The True Meaning of Harm Reduction

Competing definitions of harm reduction - Watch our video!
 

“Harm reduction” is a divisive term among treatment professionals working with drug users – it irritates many who believe that abstinence is the only legitimate goal of drug related interventions. Even if harm reduction programs, such as opiate substitution treatment or needle exchange gained great popularity and acceptance in the past decade in most countries of the world, there is still much confusion and debate about the theoretical and philosophical aspects. We interviewed several people in Vienna at the Global NGO Forum this June to learn about their opinions on harm reduction. We identified the following definitions of and approaches to harm reduction among the participants:

1)    There are still opponents of harm reduction who consequently reject harm reduction and label it as “harm promotion”, or the “Trojan horse of legalizers”. The opinion is hold mostly by the advocates of the War on Drugs in the U.S., where official documents never use the term.

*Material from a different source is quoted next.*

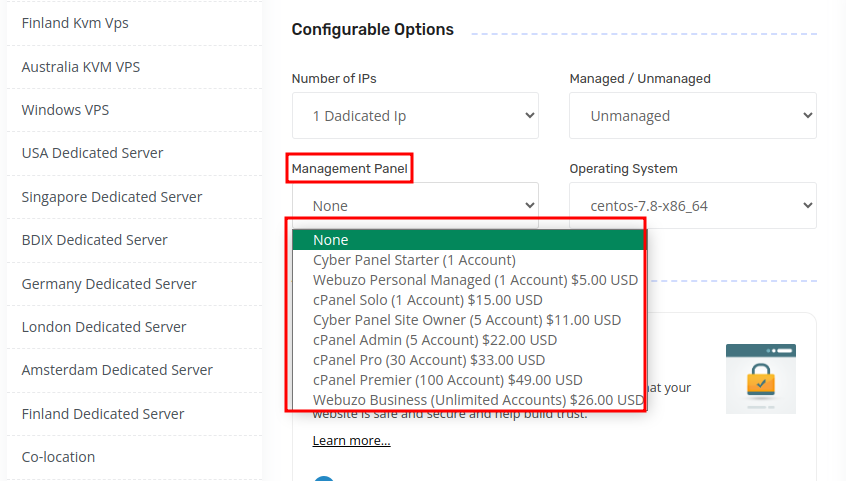Pick cPanel Pro (30 Account) option
Viewport: 846px width, 481px height.
tap(428, 360)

2)    Some people (like Antonio Maria Costa, head of UNODC) try to define every anti-drug activities as harm reduction, including the eradication of drug crops in Afghanistan and interdiction efforts of the police. They argue that all these interventions aim to reduce the harms caused by illicit substance abuse .

3)    Others say harm reduction should not be a goal in itself but only a first step in the long way to abstinence. According to this approach harm reduction is only a subsidiary tool in the fight against drugs, with limited relevance, subordinated to abstinence-based treatment and primary prevention.

4)    Proponents of harm reduction define it as a theoretical and practical framework to deal with drug users, based on the respect of scientific evidence and human rights, pragmatism and compassion. They argue that abstinence should not be always an absolute goal but every interventions are legitimate that improve the health and well-being of people who use drugs.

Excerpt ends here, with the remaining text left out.